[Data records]
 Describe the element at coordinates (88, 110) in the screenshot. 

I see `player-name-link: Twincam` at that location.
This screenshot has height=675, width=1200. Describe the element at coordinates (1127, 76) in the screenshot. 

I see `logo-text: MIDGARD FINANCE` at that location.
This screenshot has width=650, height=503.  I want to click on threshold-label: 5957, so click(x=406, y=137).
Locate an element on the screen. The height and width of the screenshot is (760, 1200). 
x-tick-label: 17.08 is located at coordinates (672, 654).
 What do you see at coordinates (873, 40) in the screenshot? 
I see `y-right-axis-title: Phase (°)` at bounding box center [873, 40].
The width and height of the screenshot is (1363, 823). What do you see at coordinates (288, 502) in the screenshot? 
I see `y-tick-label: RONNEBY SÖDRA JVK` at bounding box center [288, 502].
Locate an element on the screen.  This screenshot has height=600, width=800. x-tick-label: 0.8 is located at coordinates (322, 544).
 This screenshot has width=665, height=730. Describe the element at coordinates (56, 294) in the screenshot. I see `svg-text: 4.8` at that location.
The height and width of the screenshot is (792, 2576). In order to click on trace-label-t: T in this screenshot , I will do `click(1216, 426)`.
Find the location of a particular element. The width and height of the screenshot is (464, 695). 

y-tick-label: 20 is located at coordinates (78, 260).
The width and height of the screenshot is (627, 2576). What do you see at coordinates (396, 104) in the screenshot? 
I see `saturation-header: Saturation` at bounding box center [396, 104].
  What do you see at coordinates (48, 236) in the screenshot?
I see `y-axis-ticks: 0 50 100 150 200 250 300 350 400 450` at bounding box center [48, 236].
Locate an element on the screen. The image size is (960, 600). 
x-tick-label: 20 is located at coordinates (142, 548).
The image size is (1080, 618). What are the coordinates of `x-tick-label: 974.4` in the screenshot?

#### TASK REQUIREMENTS
Copy the data above word for word, keeping every line in its original order.

#### ANSWER TO THE PROBLEM
 Describe the element at coordinates (88, 110) in the screenshot. 

I see `player-name-link: Twincam` at that location.
This screenshot has height=675, width=1200. Describe the element at coordinates (1127, 76) in the screenshot. 

I see `logo-text: MIDGARD FINANCE` at that location.
This screenshot has width=650, height=503.  I want to click on threshold-label: 5957, so click(x=406, y=137).
Locate an element on the screen. The height and width of the screenshot is (760, 1200). 
x-tick-label: 17.08 is located at coordinates (672, 654).
 What do you see at coordinates (873, 40) in the screenshot? 
I see `y-right-axis-title: Phase (°)` at bounding box center [873, 40].
The width and height of the screenshot is (1363, 823). What do you see at coordinates (288, 502) in the screenshot? 
I see `y-tick-label: RONNEBY SÖDRA JVK` at bounding box center [288, 502].
Locate an element on the screen.  This screenshot has height=600, width=800. x-tick-label: 0.8 is located at coordinates (322, 544).
 This screenshot has width=665, height=730. Describe the element at coordinates (56, 294) in the screenshot. I see `svg-text: 4.8` at that location.
The height and width of the screenshot is (792, 2576). In order to click on trace-label-t: T in this screenshot , I will do `click(1216, 426)`.
Find the location of a particular element. The width and height of the screenshot is (464, 695). 

y-tick-label: 20 is located at coordinates (78, 260).
The width and height of the screenshot is (627, 2576). What do you see at coordinates (396, 104) in the screenshot? 
I see `saturation-header: Saturation` at bounding box center [396, 104].
  What do you see at coordinates (48, 236) in the screenshot?
I see `y-axis-ticks: 0 50 100 150 200 250 300 350 400 450` at bounding box center [48, 236].
Locate an element on the screen. The image size is (960, 600). 
x-tick-label: 20 is located at coordinates (142, 548).
The image size is (1080, 618). What are the coordinates of `x-tick-label: 974.4` in the screenshot?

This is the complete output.